Work item
Please write out exactly, and only, the lines from the first in the material below to the line containing "This screenshot has height=722, width=1155.", both included.

##### Extracted information

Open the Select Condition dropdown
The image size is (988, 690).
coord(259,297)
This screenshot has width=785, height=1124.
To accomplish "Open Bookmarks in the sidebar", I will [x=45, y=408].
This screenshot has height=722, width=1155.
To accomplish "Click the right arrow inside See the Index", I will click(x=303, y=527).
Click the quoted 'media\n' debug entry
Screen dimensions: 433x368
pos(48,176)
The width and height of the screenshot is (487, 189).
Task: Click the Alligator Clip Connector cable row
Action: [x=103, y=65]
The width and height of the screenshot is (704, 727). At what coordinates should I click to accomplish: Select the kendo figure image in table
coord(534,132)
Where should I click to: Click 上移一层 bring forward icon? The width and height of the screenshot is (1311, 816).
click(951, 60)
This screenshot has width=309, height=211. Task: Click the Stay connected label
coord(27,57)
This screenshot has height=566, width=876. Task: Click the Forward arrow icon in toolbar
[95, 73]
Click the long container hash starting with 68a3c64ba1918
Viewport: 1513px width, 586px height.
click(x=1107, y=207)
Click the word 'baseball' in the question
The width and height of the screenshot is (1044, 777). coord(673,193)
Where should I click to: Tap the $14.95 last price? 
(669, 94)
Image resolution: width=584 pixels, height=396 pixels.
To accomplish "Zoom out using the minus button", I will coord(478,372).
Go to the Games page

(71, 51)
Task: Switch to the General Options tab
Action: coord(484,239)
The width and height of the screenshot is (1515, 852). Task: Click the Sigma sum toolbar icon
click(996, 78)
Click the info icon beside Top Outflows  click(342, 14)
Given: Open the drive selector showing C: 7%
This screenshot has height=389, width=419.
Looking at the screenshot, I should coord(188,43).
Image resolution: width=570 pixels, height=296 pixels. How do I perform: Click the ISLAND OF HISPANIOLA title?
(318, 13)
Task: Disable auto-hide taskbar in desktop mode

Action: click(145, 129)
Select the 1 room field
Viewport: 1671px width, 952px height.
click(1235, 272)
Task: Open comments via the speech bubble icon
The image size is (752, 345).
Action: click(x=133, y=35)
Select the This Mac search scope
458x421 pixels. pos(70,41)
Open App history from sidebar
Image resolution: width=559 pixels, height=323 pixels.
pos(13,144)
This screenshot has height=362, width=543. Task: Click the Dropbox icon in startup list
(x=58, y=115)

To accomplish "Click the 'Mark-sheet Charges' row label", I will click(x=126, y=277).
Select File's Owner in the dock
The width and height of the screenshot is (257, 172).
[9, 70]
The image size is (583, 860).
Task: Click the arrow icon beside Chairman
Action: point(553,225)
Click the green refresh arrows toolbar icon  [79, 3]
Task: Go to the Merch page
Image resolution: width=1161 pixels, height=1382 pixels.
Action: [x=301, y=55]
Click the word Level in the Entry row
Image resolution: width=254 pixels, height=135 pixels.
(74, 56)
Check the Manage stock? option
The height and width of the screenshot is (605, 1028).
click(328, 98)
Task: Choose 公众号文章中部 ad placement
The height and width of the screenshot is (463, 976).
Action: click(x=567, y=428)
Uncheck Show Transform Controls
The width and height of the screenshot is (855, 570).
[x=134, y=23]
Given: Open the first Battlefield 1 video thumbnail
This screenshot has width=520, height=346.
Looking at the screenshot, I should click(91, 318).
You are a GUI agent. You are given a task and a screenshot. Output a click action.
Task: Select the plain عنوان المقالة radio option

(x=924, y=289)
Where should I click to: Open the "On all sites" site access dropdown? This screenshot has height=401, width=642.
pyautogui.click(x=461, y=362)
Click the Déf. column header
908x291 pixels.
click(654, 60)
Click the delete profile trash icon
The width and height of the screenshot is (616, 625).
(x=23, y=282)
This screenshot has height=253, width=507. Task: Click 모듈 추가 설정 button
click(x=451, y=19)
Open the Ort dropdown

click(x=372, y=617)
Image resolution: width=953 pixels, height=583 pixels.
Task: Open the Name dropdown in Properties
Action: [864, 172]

##########

Result of this exercise
Open the Select Condition dropdown
The image size is (988, 690).
coord(259,297)
This screenshot has width=785, height=1124.
To accomplish "Open Bookmarks in the sidebar", I will [x=45, y=408].
This screenshot has height=722, width=1155.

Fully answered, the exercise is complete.